Pemikiran Naisbitt menyatakan menyatunya kehidupan di dunia
(globalisasi) disertai dengan munculnya berbagai paradoks (kondisi
pertentangan). Dikhawatirkan “globalisasi” akan menghilangkan negara
bangsa (nation state)? Disisi lain globalisasi haruslah dipandang
sebagai suatu “peluang” (oportunity) untuk meningkatkan, mengembangkan,
dan memperkokoh bangsa, agar sejajar dengan bangsa-bangsa lain yang
telah maju. Untuk itulah, diperlukan Tannas yang tangguh bagi bangsa
Indonesia di Era Globalisasi.
Globalisasi merupakan suatu pengertian ekonomi. Konsep globalisasi baru
masuk kajian dalam universitas pada tahun 1980-an, pertama-tama
merupakan pengertian sosiologi yang dicetuskan oleh Roland Robertson
dari University of Pittsburgh.
Pada prinsipnya, proses globalisasi ada yang bertujuan intensional dan
ada pula yang impersonal. Proses globalisasi yang intensional dapat
dilihat misalnya pada kegiatan perdagangan dan pemasaran, sedangkan
proses globalisasi yang impersonal dapat kita lihat, misalnya dalam
gerakan fundamentalis, agama dan kecenderungan-kecenderungan pasar yang
agak sulit untuk dijelaskan sebab-musababnya, misalnya mundurnya mobil
buatan Amerika di pasaran dunia dewasa ini.
Globalisasi menyebabkan “bazar global” karena dunia sebenarnya telah
merupakan pasaran bersama dengan adanya alat-alat komunikasi serta
entertainment global melalui jaringan TV, internet, film, musik maupun
majalah-majalah maka dunia dewasa ini telah merupakan suatu pasar yang
besar (global cultural bazaar). Bahwa dunia telah menjadi satu pasar,
dapat kita lihat gejalanya di kota-kota besar di Indonesia, dengan
menjamurnya mal-mal yang dibanjiri produk luar negeri.

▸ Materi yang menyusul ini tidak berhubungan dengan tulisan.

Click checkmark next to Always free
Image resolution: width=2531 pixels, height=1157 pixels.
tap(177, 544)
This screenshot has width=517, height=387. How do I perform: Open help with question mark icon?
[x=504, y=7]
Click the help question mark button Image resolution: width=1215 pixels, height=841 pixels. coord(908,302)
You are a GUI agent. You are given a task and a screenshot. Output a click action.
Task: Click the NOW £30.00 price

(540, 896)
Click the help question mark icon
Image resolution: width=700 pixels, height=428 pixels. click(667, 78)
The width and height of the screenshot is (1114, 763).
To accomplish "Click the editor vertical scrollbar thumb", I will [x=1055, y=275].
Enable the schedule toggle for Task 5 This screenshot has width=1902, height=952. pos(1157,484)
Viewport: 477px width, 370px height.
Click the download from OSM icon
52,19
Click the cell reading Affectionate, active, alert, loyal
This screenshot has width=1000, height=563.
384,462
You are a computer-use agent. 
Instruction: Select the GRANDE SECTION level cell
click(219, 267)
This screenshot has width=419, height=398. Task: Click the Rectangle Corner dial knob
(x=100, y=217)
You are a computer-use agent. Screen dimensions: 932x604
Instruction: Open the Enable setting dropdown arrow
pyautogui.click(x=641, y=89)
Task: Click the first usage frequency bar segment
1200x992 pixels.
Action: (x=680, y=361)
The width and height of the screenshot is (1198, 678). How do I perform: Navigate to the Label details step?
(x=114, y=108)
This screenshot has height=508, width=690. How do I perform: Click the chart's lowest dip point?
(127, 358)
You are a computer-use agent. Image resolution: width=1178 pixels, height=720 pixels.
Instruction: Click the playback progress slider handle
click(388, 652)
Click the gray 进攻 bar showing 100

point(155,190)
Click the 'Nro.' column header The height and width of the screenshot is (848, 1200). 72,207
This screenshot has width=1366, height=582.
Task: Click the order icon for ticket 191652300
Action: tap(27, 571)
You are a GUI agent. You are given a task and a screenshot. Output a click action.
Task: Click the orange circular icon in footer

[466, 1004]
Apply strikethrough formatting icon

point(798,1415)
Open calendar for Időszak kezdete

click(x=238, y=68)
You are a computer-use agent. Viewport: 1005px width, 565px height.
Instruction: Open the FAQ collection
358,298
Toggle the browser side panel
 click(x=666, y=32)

Dewasa ini kita juga melihat bahwa suatu produk tidak lagi dihasilkan di
satu negara, tetapi komponen-komponennya telah dibuat di berbagai
negara karena pertimbangan-pertimbangan bisnis yang lebih menguntungkan.
Produk Boeing, Toyota, Mitsubisi, General motor merupakan contoh
desentralisasi dalam produksinya. Sementara itu, proses produksi juga
berkembang menjadi produksi massal (mass production) yang memungkinkan
penekanan harga sehingga dapat dijual lebih murah.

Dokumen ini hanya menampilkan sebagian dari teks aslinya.